### TASK ITEM
Omit all pictures, then repeat the listing exactly.

####

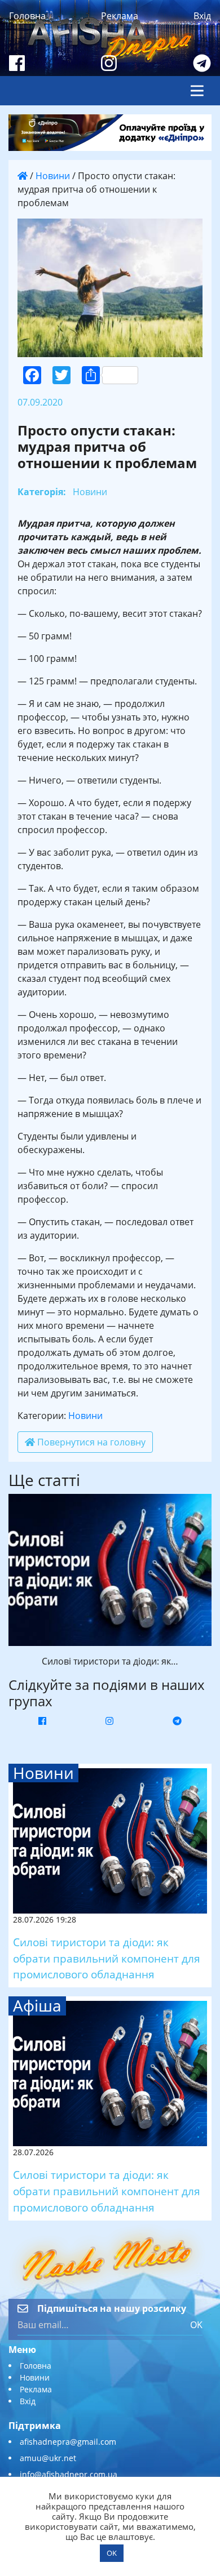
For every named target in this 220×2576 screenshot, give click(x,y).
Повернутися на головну (90, 1442)
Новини (53, 176)
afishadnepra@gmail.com (68, 2441)
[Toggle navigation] (197, 91)
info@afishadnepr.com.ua (68, 2474)
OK (196, 2325)
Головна (27, 16)
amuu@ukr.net (48, 2458)
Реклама (119, 16)
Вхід (202, 16)
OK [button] (112, 2553)
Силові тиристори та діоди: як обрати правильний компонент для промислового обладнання (106, 1958)
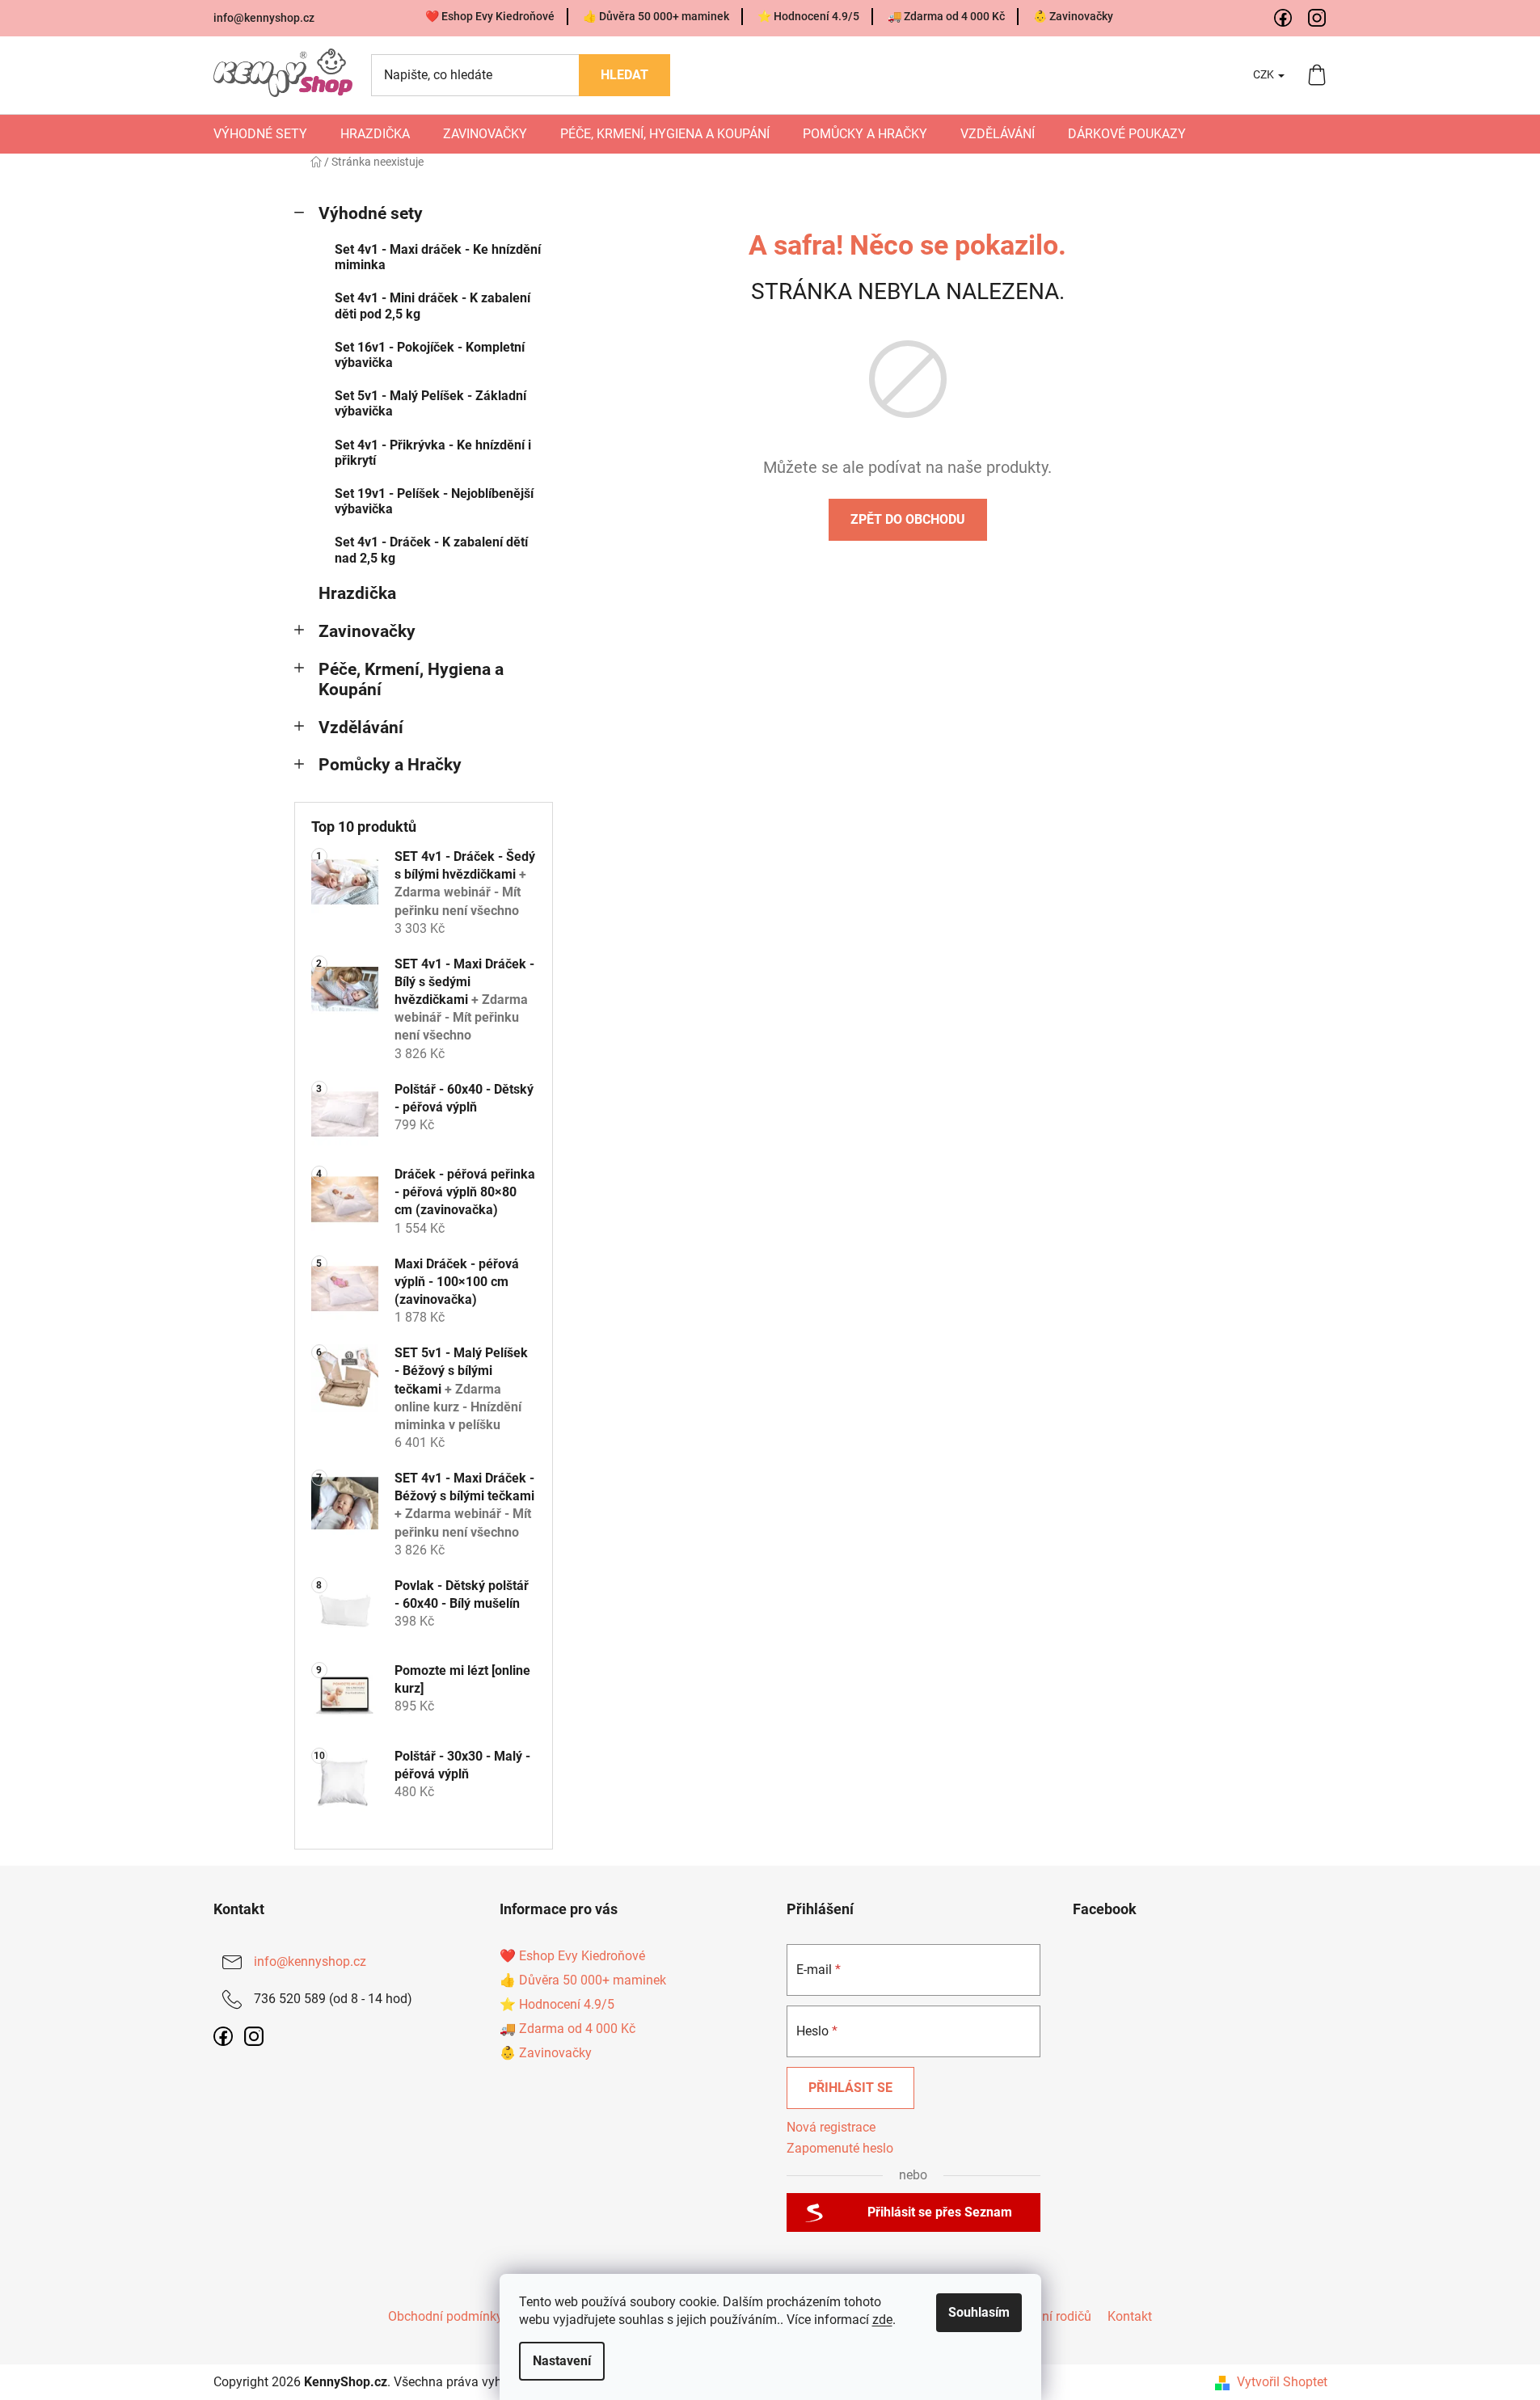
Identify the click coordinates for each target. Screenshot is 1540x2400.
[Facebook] (1283, 18)
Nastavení (562, 2360)
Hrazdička (357, 593)
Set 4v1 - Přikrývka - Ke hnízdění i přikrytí (433, 452)
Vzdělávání (361, 727)
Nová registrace (831, 2127)
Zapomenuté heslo (840, 2148)
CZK (1264, 74)
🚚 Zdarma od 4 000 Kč (946, 16)
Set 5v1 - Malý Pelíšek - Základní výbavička (430, 403)
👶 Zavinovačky (1073, 16)
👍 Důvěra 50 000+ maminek (656, 16)
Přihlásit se (850, 2087)
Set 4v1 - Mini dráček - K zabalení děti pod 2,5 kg (432, 305)
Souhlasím (979, 2312)
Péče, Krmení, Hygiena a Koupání (411, 679)
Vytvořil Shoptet (1282, 2381)
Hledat (624, 74)
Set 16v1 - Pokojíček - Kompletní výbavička (430, 355)
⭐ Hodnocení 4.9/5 (808, 16)
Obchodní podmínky (445, 2316)
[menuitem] (260, 134)
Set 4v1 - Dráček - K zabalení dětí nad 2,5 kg (431, 549)
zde (882, 2319)
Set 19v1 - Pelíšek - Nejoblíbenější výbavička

####

### EXPECTED OUTPUT
For every named target in this 220×2576 screenshot, give click(x,y).
Повернутися на головну (90, 1442)
Новини (53, 176)
afishadnepra@gmail.com (68, 2441)
[Toggle navigation] (197, 91)
info@afishadnepr.com.ua (68, 2474)
OK (196, 2325)
Головна (27, 16)
amuu@ukr.net (48, 2458)
Реклама (119, 16)
Вхід (202, 16)
OK [button] (112, 2553)
Силові тиристори та діоди: як обрати правильний компонент для промислового обладнання (106, 1958)
Identify the click coordinates for each target. Screenshot is 1540x2400.
[Facebook] (1283, 18)
Nastavení (562, 2360)
Hrazdička (357, 593)
Set 4v1 - Přikrývka - Ke hnízdění i přikrytí (433, 452)
Vzdělávání (361, 727)
Nová registrace (831, 2127)
Zapomenuté heslo (840, 2148)
CZK (1264, 74)
🚚 Zdarma od 4 000 Kč (946, 16)
Set 5v1 - Malý Pelíšek - Základní výbavička (430, 403)
👶 Zavinovačky (1073, 16)
👍 Důvěra 50 000+ maminek (656, 16)
Přihlásit se (850, 2087)
Set 4v1 - Mini dráček - K zabalení děti pod 2,5 kg (432, 305)
Souhlasím (979, 2312)
Péče, Krmení, Hygiena a Koupání (411, 679)
Vytvořil Shoptet (1282, 2381)
Hledat (624, 74)
Set 16v1 - Pokojíček - Kompletní výbavička (430, 355)
⭐ Hodnocení 4.9/5 (808, 16)
Obchodní podmínky (445, 2316)
[menuitem] (260, 134)
Set 4v1 - Dráček - K zabalení dětí nad 2,5 kg (431, 549)
zde (882, 2319)
Set 19v1 - Pelíšek - Nejoblíbenější výbavička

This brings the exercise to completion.